■ **TASK BRIEF**
Render the lines below as a numbered list, starting with the line that contains "Viewport: 1836px width, 1126px height." and continuing through the final line, with any blank lines omitted.

= = =

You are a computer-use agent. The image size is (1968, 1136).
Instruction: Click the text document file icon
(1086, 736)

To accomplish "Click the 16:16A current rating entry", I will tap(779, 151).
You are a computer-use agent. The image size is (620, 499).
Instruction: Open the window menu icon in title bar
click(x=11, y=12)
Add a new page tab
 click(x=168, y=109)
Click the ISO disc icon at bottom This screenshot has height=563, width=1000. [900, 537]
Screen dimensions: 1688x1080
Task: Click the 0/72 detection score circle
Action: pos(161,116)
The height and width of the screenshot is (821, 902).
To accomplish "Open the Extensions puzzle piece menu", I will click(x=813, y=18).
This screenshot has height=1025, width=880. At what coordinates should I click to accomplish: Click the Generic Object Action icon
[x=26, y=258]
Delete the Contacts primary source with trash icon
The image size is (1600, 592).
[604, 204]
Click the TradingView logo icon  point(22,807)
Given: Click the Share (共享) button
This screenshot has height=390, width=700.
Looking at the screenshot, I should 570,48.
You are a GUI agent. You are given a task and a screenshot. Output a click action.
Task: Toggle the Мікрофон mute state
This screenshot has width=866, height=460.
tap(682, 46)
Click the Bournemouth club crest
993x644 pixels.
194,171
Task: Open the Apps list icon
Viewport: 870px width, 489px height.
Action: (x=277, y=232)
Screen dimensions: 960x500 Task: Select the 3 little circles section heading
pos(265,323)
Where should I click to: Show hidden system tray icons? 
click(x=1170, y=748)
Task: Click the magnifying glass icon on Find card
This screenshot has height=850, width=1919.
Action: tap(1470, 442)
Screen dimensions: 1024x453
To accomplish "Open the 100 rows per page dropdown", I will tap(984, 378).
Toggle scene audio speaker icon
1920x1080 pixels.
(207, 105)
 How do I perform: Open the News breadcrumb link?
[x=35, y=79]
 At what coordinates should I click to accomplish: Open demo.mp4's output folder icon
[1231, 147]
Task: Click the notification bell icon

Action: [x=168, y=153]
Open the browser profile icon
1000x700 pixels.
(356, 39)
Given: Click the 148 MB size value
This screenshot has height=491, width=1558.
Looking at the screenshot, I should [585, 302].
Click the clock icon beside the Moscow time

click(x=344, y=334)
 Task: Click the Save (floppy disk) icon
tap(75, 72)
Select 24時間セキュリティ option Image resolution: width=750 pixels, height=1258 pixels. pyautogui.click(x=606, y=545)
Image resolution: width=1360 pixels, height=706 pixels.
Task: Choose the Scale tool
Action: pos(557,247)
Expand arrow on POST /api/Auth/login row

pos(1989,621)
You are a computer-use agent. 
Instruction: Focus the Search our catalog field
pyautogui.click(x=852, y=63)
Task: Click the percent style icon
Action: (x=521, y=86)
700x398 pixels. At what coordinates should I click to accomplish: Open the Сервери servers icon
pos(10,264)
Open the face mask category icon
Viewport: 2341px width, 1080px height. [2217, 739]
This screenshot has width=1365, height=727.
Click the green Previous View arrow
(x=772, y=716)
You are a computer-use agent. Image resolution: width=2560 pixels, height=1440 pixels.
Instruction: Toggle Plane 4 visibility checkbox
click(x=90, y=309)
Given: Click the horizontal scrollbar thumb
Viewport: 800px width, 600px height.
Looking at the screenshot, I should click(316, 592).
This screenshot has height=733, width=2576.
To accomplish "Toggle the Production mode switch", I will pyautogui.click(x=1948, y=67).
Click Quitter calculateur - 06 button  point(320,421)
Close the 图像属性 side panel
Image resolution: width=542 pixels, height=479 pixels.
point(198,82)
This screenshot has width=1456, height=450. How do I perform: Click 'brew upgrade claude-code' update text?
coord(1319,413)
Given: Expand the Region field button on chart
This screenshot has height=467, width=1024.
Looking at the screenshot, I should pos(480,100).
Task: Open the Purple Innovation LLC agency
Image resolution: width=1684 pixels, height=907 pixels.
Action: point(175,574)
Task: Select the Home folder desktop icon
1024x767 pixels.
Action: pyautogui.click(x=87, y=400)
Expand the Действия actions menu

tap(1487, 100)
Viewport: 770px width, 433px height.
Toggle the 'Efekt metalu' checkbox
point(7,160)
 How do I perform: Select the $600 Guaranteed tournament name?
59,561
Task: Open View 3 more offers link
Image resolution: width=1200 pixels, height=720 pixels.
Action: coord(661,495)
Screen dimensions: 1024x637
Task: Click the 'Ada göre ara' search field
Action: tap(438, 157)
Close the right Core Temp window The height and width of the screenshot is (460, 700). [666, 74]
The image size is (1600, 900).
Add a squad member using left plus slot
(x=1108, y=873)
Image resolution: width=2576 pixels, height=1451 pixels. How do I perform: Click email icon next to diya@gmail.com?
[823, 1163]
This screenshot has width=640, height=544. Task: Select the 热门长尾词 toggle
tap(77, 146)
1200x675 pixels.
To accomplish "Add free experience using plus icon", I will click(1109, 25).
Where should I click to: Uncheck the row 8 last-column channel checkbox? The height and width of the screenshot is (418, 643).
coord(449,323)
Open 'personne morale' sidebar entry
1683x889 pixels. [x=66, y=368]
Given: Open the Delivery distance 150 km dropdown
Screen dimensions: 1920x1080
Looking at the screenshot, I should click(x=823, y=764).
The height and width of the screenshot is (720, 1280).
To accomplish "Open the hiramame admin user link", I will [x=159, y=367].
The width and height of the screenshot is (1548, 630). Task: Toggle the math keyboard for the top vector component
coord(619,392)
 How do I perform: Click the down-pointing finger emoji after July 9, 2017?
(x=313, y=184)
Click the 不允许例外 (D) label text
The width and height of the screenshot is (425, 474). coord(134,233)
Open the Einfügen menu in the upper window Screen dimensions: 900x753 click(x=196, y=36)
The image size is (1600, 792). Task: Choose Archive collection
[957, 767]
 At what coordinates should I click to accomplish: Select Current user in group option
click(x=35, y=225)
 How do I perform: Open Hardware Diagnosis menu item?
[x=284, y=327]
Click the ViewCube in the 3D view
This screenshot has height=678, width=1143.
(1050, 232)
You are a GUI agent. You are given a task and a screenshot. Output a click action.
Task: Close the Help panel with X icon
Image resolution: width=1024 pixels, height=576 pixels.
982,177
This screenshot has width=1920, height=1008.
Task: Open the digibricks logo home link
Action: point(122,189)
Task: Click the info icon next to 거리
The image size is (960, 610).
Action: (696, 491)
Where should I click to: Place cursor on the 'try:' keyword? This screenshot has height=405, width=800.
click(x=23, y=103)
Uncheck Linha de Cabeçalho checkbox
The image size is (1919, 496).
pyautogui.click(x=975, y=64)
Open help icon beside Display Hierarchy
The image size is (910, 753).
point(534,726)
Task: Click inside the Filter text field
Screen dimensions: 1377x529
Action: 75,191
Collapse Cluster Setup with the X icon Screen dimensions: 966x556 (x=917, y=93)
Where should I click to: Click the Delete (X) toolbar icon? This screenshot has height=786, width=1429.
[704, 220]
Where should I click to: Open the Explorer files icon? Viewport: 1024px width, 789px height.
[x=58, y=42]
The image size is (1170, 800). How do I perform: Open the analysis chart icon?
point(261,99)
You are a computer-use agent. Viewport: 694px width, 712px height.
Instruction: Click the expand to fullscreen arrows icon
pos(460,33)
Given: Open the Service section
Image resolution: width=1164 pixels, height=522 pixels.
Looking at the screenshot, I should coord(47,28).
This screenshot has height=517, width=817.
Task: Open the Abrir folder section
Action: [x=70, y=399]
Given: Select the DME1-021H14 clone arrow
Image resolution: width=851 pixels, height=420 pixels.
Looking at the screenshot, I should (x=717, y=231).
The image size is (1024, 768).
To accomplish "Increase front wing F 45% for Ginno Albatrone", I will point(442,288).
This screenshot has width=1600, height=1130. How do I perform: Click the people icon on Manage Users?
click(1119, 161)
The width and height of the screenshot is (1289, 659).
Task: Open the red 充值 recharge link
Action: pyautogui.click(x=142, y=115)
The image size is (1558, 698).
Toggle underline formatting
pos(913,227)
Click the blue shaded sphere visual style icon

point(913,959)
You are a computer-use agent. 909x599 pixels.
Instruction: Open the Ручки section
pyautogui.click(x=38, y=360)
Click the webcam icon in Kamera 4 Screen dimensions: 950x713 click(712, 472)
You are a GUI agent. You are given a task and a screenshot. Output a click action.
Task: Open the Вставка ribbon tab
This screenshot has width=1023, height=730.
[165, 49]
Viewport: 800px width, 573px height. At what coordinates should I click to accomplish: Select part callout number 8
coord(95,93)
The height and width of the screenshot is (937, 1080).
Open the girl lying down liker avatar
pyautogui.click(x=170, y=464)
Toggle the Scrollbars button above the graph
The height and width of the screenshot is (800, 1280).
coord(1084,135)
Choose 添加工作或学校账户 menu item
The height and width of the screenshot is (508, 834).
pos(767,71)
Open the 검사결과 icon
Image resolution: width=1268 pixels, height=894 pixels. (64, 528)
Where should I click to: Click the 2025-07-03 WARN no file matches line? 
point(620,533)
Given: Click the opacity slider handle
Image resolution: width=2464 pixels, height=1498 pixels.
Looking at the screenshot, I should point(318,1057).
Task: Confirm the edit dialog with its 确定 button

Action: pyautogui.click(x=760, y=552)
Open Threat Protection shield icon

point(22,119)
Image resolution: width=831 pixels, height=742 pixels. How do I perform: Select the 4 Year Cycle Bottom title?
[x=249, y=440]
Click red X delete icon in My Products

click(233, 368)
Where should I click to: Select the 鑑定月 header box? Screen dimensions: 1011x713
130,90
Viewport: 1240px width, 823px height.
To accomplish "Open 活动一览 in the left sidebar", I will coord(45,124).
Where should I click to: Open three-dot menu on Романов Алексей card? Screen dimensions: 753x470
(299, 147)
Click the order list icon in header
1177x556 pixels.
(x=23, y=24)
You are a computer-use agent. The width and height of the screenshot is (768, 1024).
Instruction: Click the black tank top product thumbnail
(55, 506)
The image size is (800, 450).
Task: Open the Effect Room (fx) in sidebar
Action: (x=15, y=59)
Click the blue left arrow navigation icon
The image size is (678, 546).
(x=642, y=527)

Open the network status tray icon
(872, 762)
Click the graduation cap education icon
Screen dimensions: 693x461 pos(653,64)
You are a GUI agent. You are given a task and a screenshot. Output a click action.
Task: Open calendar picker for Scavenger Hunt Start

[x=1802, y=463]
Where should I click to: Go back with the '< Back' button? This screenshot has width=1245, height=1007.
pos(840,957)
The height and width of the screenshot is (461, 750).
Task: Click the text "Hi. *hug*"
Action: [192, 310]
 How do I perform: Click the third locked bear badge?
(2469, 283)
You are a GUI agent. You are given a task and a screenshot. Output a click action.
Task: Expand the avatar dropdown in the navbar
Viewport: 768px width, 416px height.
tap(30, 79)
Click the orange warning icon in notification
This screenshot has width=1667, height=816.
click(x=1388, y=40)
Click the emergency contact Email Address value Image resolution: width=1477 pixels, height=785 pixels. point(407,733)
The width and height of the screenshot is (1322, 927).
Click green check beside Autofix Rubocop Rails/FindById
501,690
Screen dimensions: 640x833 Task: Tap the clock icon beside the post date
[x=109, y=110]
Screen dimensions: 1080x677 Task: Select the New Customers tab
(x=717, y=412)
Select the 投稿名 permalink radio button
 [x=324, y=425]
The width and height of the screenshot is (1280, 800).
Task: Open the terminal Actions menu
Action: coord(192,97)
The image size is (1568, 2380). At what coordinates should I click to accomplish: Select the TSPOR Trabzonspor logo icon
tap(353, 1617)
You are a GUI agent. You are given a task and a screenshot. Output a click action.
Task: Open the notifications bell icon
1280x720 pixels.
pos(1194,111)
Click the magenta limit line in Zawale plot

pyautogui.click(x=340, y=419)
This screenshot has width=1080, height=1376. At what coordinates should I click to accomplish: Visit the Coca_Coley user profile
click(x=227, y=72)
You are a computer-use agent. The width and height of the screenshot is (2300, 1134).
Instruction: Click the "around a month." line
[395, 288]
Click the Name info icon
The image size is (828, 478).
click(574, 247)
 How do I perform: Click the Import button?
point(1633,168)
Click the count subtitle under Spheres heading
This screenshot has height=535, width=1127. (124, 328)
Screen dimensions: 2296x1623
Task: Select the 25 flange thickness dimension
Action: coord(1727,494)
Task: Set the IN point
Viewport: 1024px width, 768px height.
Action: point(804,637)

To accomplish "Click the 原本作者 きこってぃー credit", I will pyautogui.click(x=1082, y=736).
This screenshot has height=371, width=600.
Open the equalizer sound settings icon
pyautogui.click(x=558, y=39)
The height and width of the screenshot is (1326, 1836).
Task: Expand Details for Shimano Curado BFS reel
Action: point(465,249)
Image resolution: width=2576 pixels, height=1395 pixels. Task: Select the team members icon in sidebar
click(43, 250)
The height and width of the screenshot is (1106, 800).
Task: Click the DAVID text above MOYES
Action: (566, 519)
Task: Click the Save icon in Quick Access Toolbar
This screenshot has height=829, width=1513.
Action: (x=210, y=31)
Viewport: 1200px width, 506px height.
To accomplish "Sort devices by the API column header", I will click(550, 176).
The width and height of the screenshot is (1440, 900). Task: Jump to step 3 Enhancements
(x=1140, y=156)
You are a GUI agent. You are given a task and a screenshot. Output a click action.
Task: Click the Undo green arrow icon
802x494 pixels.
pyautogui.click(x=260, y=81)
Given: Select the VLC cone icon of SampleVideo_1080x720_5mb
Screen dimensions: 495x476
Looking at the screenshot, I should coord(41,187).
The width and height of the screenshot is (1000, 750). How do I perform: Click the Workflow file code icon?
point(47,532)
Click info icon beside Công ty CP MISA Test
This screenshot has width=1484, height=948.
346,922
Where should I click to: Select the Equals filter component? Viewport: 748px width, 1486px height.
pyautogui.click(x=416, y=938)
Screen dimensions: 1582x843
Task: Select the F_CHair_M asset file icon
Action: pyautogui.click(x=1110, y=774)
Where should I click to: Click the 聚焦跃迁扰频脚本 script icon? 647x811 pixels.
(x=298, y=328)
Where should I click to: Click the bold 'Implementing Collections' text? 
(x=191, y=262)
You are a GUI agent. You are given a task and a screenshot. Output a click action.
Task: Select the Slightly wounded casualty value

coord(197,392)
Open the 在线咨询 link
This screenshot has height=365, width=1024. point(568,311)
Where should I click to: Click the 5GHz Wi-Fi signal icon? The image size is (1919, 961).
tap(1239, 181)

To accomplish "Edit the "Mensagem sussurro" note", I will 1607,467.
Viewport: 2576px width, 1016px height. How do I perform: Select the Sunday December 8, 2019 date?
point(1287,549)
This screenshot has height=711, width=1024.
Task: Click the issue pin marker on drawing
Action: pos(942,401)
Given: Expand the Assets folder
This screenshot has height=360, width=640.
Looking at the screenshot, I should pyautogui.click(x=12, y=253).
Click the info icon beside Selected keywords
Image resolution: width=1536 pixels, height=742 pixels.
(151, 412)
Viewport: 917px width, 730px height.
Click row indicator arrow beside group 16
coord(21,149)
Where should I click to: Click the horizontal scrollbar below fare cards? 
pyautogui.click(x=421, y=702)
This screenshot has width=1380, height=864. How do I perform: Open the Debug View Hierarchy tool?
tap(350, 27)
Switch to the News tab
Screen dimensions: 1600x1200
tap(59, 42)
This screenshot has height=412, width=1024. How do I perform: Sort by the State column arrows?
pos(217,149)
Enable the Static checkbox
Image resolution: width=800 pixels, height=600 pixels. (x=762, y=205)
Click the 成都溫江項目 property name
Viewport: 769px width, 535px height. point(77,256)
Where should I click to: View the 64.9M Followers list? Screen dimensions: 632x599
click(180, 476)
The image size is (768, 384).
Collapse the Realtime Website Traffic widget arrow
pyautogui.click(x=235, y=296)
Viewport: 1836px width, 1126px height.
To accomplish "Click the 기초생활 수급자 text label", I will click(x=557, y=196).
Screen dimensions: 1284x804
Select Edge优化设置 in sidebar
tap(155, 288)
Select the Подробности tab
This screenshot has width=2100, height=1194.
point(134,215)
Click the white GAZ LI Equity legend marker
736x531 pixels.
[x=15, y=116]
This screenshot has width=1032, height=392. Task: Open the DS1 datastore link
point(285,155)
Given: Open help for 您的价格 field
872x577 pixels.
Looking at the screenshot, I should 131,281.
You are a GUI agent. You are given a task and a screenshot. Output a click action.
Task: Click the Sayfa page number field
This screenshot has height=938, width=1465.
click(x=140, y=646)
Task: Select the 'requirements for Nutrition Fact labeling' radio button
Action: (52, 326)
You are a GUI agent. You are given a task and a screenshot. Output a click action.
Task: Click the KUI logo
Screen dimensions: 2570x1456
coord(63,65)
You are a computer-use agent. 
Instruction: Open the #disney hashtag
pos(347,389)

= = =

■ **ANSWER TO THIS EXERCISE**
1. Viewport: 1836px width, 1126px height.
2. To accomplish "Click the 기초생활 수급자 text label", I will click(x=557, y=196).
3. Screen dimensions: 1284x804
4. Select Edge优化设置 in sidebar
5. tap(155, 288)
6. Select the Подробности tab
7. This screenshot has width=2100, height=1194.
8. point(134,215)
9. Click the white GAZ LI Equity legend marker
10. 736x531 pixels.
11. [x=15, y=116]
12. This screenshot has width=1032, height=392. Task: Open the DS1 datastore link
13. point(285,155)
14. Given: Open help for 您的价格 field
15. 872x577 pixels.
16. Looking at the screenshot, I should 131,281.
17. You are a GUI agent. You are given a task and a screenshot. Output a click action.
18. Task: Click the Sayfa page number field
19. This screenshot has height=938, width=1465.
20. click(x=140, y=646)
21. Task: Select the 'requirements for Nutrition Fact labeling' radio button
22. Action: (52, 326)
23. You are a GUI agent. You are given a task and a screenshot. Output a click action.
24. Task: Click the KUI logo
25. Screen dimensions: 2570x1456
26. coord(63,65)
27. You are a computer-use agent. 
28. Instruction: Open the #disney hashtag
29. pos(347,389)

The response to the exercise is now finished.